= Your instructions =
Show every line of the data that includes the word "column".

= Records supplied =
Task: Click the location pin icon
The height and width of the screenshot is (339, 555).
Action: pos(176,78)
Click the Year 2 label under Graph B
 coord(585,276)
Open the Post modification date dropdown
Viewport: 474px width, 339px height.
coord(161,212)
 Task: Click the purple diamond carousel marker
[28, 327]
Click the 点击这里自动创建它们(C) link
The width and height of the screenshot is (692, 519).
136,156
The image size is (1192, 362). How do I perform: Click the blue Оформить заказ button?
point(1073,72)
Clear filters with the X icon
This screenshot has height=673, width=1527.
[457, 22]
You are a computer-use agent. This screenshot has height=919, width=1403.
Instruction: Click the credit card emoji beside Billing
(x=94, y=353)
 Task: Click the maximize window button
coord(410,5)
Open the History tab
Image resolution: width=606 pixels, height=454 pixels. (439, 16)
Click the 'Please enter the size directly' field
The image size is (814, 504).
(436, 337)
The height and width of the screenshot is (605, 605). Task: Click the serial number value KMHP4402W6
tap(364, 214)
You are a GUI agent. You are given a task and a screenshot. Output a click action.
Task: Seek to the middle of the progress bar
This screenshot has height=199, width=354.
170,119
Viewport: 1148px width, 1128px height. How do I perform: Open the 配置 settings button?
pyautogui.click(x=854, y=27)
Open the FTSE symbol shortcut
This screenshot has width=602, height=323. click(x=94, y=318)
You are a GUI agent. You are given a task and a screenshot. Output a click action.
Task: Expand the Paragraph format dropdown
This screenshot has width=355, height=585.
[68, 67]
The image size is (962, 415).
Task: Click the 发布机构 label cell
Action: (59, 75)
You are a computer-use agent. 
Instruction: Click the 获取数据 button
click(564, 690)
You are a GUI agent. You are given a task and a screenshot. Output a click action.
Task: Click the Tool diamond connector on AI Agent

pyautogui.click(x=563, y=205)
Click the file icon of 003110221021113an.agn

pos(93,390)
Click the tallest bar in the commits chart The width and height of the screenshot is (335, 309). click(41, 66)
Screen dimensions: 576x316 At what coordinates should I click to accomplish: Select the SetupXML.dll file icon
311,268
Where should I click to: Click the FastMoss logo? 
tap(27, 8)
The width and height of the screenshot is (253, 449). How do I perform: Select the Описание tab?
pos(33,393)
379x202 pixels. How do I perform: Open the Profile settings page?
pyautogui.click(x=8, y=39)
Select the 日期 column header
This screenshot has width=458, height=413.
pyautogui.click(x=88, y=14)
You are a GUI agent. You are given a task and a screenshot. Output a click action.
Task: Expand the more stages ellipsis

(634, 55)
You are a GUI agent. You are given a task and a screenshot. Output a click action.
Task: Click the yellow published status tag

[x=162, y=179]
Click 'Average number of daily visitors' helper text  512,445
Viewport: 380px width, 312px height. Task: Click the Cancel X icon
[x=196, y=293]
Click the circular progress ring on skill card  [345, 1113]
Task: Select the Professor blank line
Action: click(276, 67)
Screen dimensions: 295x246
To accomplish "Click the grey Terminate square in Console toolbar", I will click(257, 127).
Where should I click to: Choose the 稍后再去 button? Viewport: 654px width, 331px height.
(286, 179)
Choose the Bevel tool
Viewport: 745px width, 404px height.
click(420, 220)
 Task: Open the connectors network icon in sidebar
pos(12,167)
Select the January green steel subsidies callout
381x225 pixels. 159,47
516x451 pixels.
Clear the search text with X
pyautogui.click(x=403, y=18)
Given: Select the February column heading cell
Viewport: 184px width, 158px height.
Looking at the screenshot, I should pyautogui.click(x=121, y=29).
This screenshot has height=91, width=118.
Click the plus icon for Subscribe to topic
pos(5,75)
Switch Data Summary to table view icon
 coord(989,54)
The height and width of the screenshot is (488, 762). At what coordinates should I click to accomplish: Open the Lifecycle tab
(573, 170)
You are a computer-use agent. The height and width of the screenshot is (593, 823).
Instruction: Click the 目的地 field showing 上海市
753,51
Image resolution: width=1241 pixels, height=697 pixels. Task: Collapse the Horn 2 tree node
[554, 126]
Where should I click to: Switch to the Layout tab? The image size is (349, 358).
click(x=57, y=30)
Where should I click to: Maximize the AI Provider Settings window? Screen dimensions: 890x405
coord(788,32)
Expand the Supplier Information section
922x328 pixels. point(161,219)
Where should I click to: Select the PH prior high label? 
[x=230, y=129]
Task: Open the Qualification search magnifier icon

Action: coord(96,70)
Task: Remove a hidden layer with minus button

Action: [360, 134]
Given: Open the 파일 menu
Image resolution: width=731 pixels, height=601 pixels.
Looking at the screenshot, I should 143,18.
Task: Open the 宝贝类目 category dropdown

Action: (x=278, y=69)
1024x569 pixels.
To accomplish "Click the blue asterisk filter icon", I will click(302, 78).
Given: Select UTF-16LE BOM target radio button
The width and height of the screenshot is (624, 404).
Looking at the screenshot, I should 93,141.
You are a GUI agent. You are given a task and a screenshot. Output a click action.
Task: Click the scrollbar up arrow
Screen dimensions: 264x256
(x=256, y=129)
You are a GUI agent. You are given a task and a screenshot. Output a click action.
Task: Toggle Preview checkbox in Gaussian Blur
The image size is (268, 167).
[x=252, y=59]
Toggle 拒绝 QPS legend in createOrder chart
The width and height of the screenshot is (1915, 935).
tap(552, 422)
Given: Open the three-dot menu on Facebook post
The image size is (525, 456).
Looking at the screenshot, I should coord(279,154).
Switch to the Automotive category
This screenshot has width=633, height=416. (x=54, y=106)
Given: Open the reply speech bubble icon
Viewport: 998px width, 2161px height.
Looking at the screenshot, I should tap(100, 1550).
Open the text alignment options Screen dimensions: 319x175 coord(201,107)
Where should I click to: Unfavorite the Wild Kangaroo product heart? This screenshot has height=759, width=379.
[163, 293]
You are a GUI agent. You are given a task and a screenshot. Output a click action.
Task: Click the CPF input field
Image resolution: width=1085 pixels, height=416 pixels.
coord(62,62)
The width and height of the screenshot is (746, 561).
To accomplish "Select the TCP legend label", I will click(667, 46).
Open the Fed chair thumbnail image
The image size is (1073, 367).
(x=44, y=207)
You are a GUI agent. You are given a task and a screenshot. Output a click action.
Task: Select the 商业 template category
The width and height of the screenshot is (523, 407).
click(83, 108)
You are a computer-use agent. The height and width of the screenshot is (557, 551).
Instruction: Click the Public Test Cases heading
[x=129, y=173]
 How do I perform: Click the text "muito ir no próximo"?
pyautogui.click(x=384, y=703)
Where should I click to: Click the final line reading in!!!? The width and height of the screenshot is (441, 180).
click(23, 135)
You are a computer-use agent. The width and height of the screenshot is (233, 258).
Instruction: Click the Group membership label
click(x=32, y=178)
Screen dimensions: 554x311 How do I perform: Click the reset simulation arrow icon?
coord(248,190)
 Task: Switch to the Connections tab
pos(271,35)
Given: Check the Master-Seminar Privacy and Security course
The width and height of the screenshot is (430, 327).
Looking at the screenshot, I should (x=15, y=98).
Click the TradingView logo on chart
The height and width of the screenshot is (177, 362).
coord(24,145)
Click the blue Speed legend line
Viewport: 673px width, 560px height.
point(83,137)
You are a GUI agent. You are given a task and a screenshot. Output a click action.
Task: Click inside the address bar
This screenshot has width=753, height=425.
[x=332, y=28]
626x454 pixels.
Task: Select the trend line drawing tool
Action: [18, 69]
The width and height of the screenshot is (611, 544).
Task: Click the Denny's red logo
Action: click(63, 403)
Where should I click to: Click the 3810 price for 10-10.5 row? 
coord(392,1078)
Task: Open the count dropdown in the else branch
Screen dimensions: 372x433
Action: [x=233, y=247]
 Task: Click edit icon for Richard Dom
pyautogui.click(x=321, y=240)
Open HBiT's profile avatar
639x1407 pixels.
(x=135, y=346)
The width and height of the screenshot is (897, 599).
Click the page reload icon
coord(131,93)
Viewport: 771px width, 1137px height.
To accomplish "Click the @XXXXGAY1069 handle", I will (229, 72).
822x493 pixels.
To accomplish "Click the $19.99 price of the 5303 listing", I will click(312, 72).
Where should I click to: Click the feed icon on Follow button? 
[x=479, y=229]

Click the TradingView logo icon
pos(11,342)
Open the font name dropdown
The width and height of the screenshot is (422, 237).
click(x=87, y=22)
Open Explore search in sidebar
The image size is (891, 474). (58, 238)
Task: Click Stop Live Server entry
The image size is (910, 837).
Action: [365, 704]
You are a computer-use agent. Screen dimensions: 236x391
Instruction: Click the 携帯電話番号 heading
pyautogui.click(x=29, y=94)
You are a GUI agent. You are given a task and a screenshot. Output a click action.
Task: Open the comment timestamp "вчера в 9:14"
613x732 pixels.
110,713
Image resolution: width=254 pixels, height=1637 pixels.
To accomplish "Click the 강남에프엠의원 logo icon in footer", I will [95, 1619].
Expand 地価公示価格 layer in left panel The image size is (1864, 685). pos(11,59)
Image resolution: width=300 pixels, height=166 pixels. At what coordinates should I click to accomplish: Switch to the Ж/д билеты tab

= Answer box =
Select the 日期 column header
Given: Select the February column heading cell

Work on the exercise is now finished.